New Tuberculosis Testing Guidelines Put Forth by Professional Societies, CDC

NEW YORK (GenomeWeb) – Individuals at risk for latent or active tuberculosis infection should be assessed with newer tests such as interferon-gamma release assays (IGRAs) and molecular diagnostics, according to new evidence-based guidelines put forth by a cadre of expert organizations.

In the first new guidelines to be published in 17 years, a task force supported by the American Thoracic Society, the US Centers for Disease Control and Prevention, and the Infectious Diseases Society of America gathered current relevant evidence and made 23 recommendations about diagnostic testing for latent, pulmonary, and extrapulmonary TB.

The task force published its recommendations yesterday in Clinical Infectious Diseases.

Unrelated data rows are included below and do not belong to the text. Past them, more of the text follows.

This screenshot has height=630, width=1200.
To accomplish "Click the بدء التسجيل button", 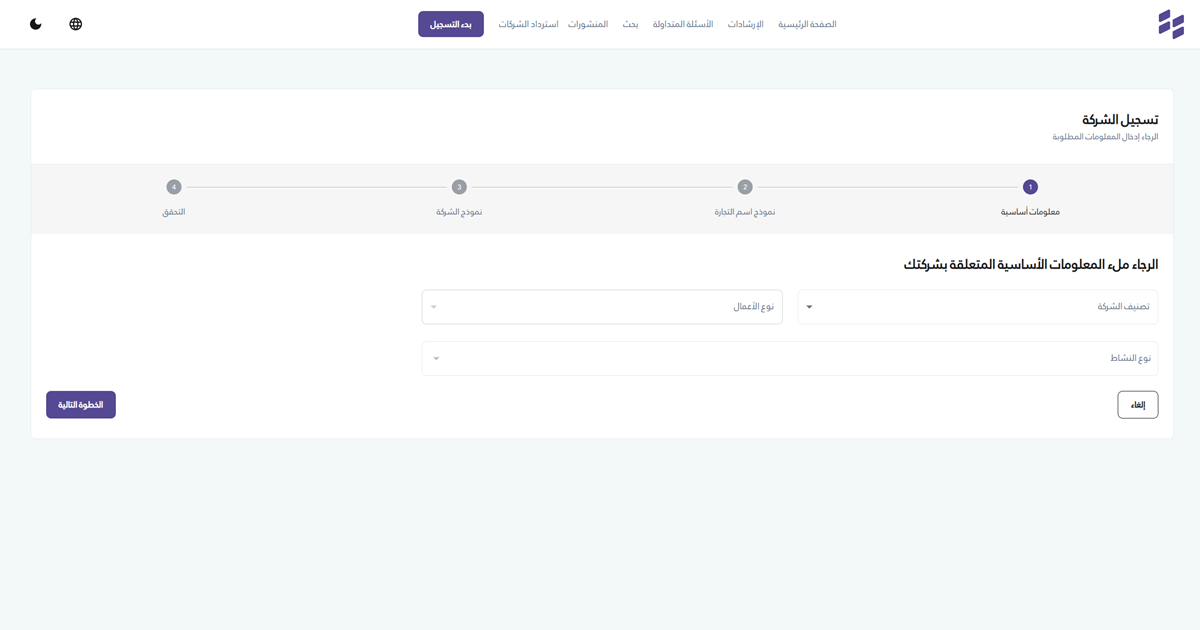I will [450, 24].
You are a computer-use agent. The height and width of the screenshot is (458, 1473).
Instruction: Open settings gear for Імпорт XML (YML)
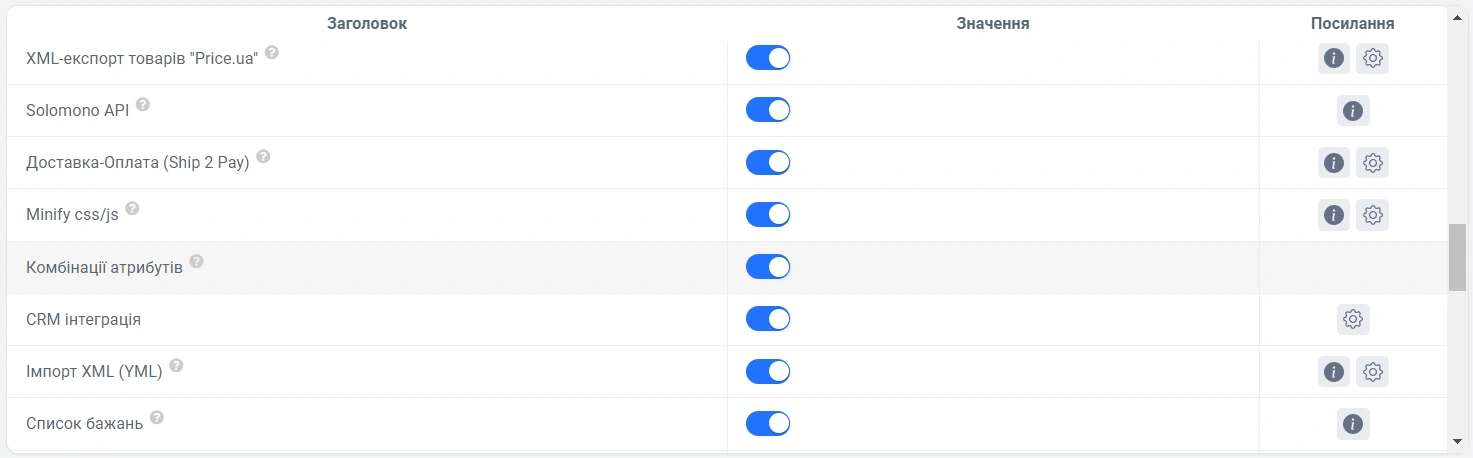[x=1372, y=372]
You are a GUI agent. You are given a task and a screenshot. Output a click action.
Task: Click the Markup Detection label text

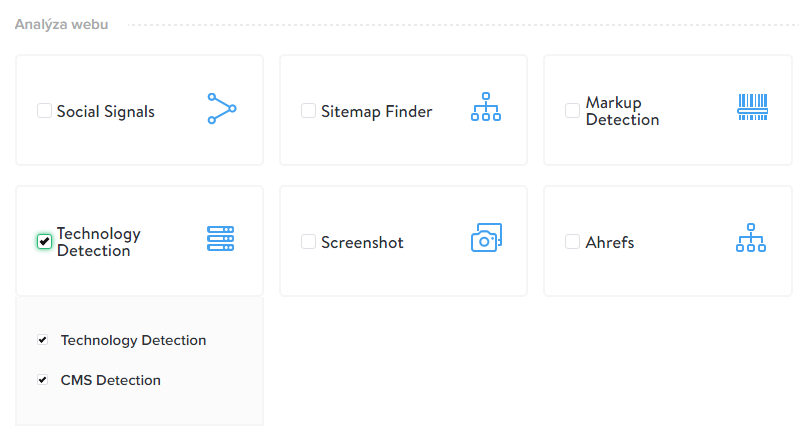click(x=622, y=111)
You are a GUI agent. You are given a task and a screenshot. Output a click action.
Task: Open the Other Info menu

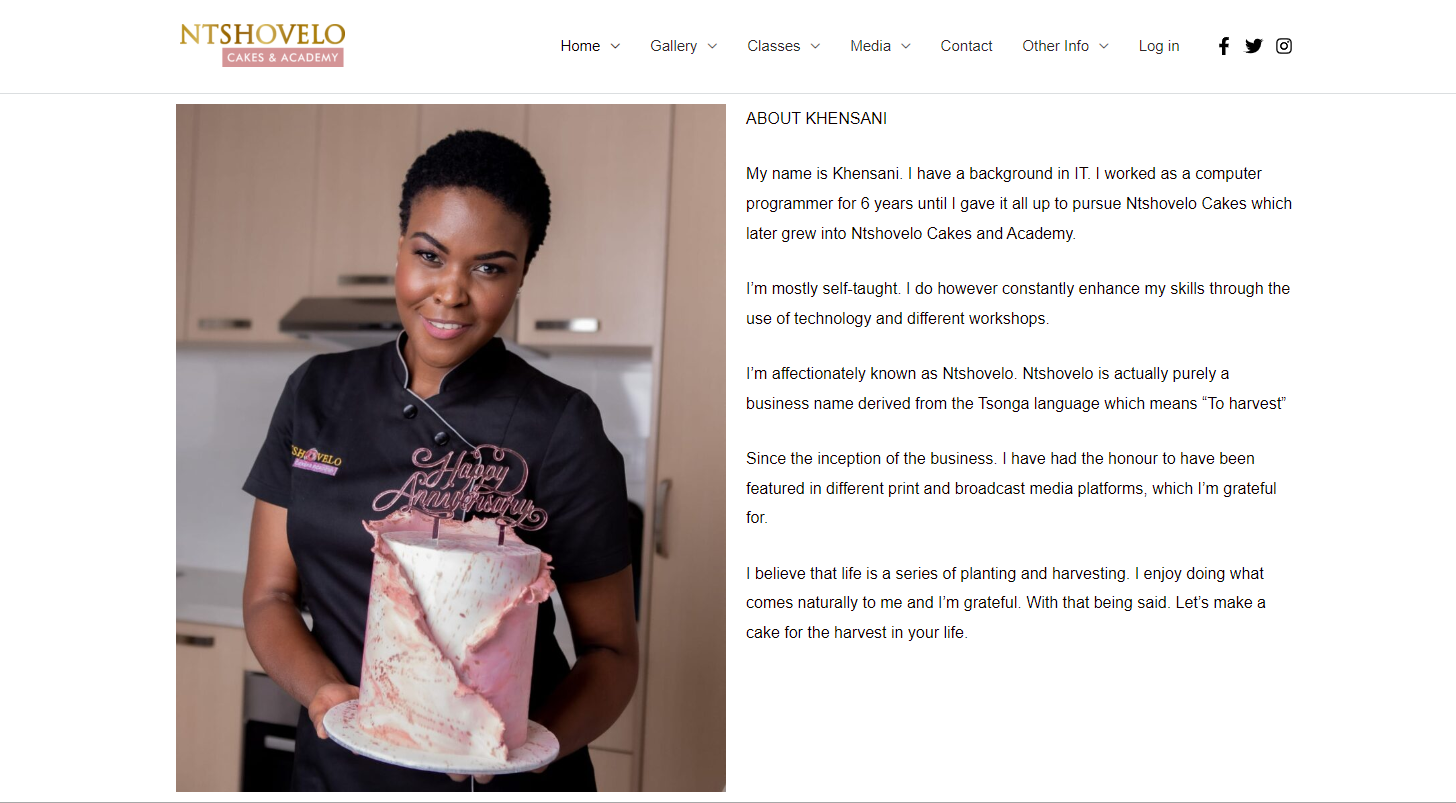coord(1055,46)
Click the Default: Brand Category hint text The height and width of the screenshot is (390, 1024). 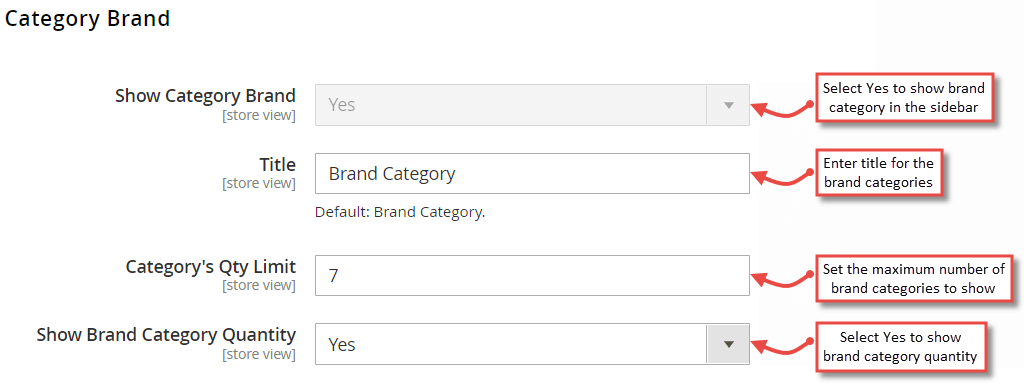coord(400,213)
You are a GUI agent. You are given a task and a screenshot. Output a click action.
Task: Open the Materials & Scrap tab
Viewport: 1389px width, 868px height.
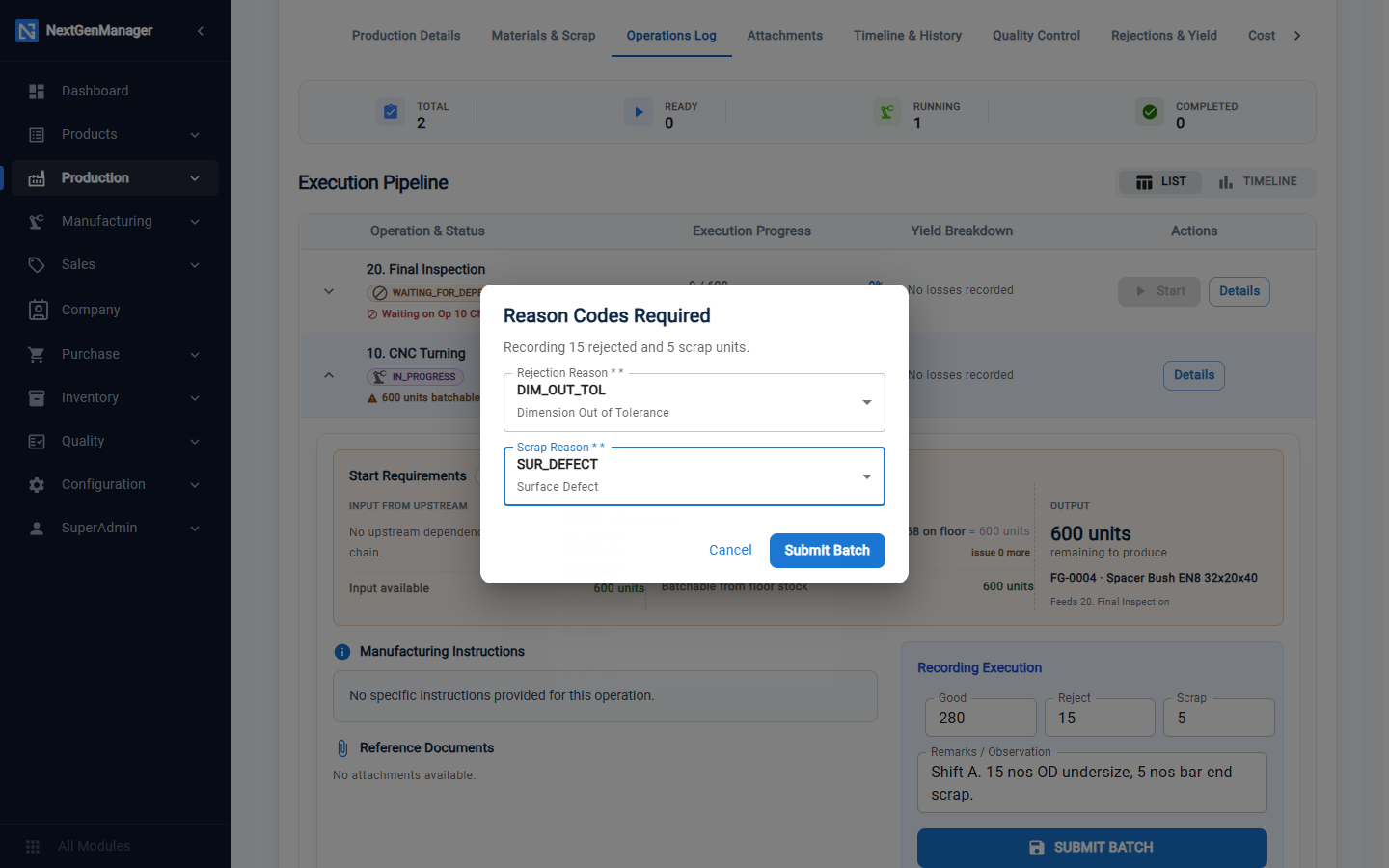tap(543, 36)
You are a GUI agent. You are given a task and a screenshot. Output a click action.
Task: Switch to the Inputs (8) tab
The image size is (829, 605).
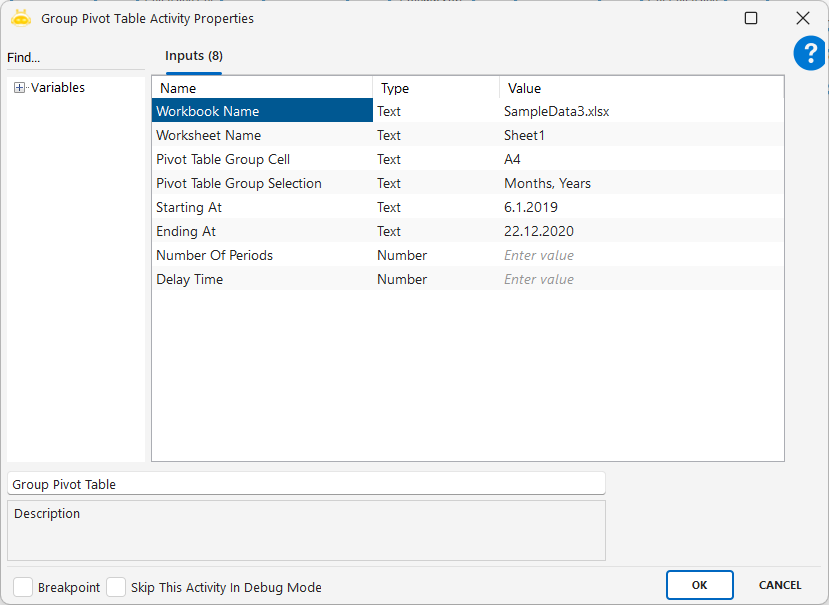click(x=193, y=57)
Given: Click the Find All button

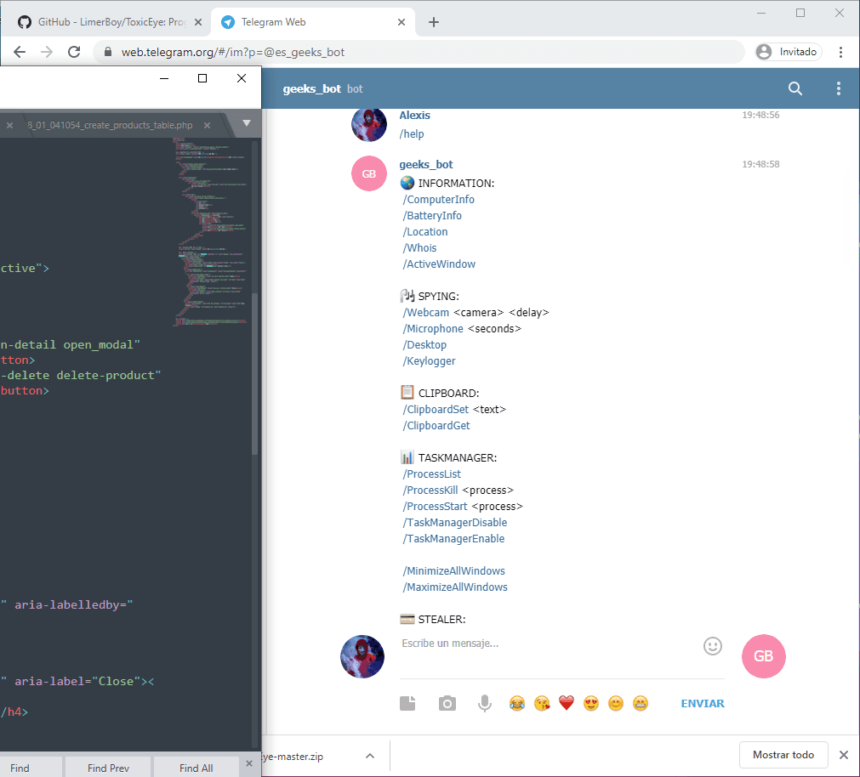Looking at the screenshot, I should tap(194, 767).
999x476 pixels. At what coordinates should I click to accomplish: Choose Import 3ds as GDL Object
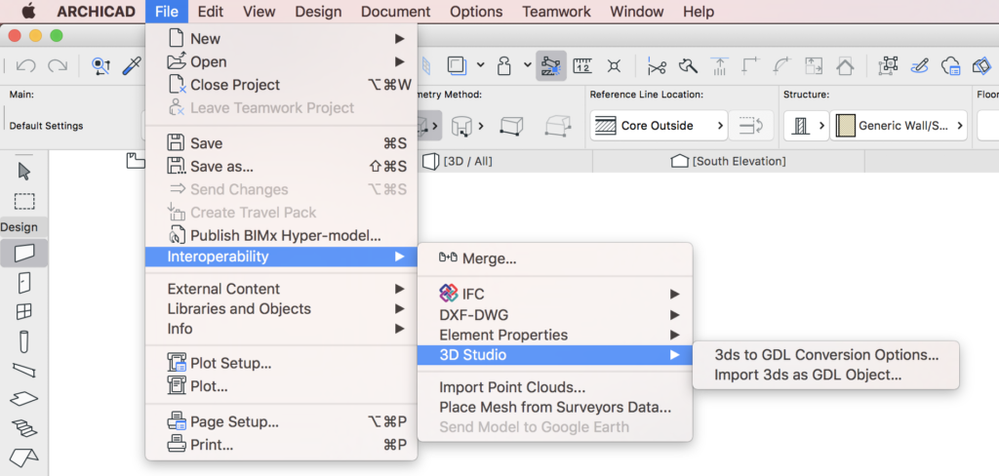click(x=808, y=375)
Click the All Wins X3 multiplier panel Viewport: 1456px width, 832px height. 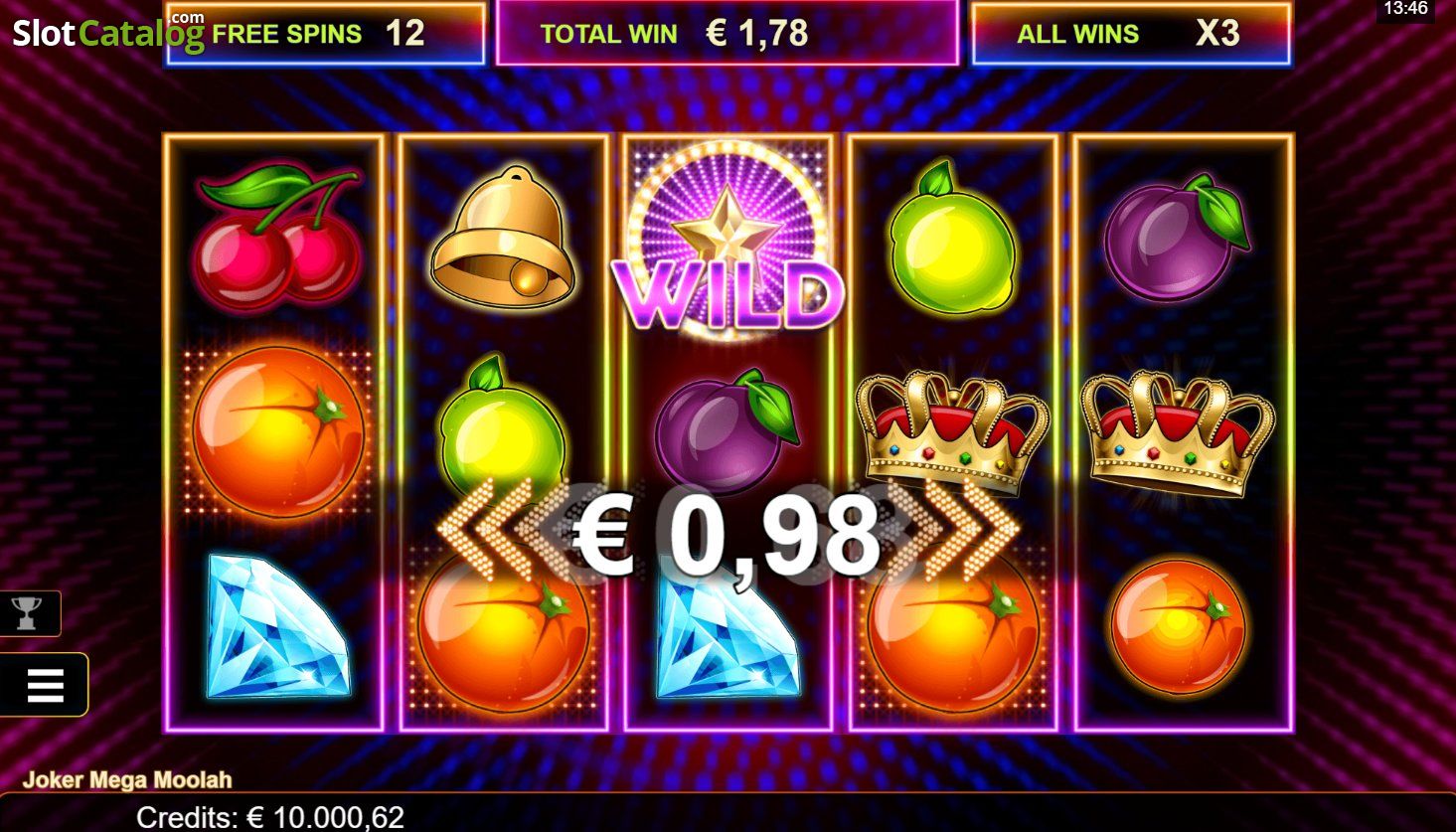click(x=1131, y=34)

Of the 23 recommendations, the task force deemed six as "strong," meaning that most individuals should receive the intervention, and the recommendation can be adopted as policy in most situations.

The remaining 17 recommendations were deemed as "conditional" by the task force, meaning that the majority of affected individuals would want the suggested course of action, but some would not; that physicians should take other factors into consideration before following the course of action; and that "policymaking will require substantial debate and involvement of various stakeholders."

For latent TB testing, the task force strongly recommended performing an IGRA instead of the traditional tuberculin skin test (TST) in individuals five years or older who are likely to be infected with Mycobacterium tuberculosis; who have low or intermediate risk of disease progression; for whom it has been decided that testing for latent tuberculosis is warranted; and who either have a history of BCG vaccination against tuberculosis or are unlikely to return to have their TST read.

The task force noted that a skin test is an acceptable alternative, especially in situations where an IGRA is not available, too costly, or too burdensome. The group also noted that insufficient data exist to recommend a preference for either a TST or IGRA as a first-line diagnostic test in individuals five years or older who have a high risk (as opposed to low or intermediate risk) of progression to disease, and meet the aforementioned criteria.

The task force also agreed with current guidelines that persons at low risk for M. tuberculosis infection and disease progression not be tested at all, but that if such testing is performed, it should be with an IGRA instead of a TST, and that a second test should be performed if the initial test is positive.

Current commercial IGRAs include the QuantiFERON-TB Gold from Qiagen and the T-SPOT.TB test from Oxford Immunotec.

For active TB disease, the task force strongly recommended performing acid-fast bacilli (AFB) smear microscopy rather than no microscopy in all patients having pulmonary TB. It also recommended performing rapid molecular drug susceptibility testing for rifampin with or without isoniazid — such as with Cepheid's Xpert MTB/RIF — using respiratory specimens from individuals who are either AFB smear microscopy-positive or who tested positive using Hologic's Amplified Mycobacteria Tuberculosis Direct test and meet a number of other criteria.

The group also strongly recommended mycobacterial culture on respiratory specimens for all children suspected of having pulmonary TB and on specimens collected from sites of suspected extrapulmonary TB; and strongly recommended submitting one culture isolate from each mycobacterial culture-positive patient to a regional laboratory for genotyping.

The task force stopped short of making strong recommendations for molecular testing as a first-line diagnostic method, but did make conditional recommendations for using nucleic acid amplification tests (NAATs) — such as the Hologic or Cepheid assay — on patients suspected of having pulmonary TB. Explaining the conditions for this recommendation, the task force noted that "in AFB smear-positive patients, a negative NAAT makes TB disease unlikely. In AFB smear-negative patients with an intermediate to high level of suspicion for disease, a positive NAAT can be used as presumptive evidence of TB disease, but a negative NAAT cannot be used to exclude pulmonary TB."

"These guidelines develop a structured approach to testing, recommending that doctors test for latent TB in patients who are at risk for infection and who would benefit from treatment, and for TB disease in patients who have signs and symptoms of the disease," David Lewinsohn, lead author of the guidelines and professor of medicine at Oregon Health & Science University, said in a statement. "Even though TB disease is not common in this country, it’s important that doctors remember it's still around, and that they should test patients when appropriate."

The new guidelines have also been endorsed by the European Respiratory Society.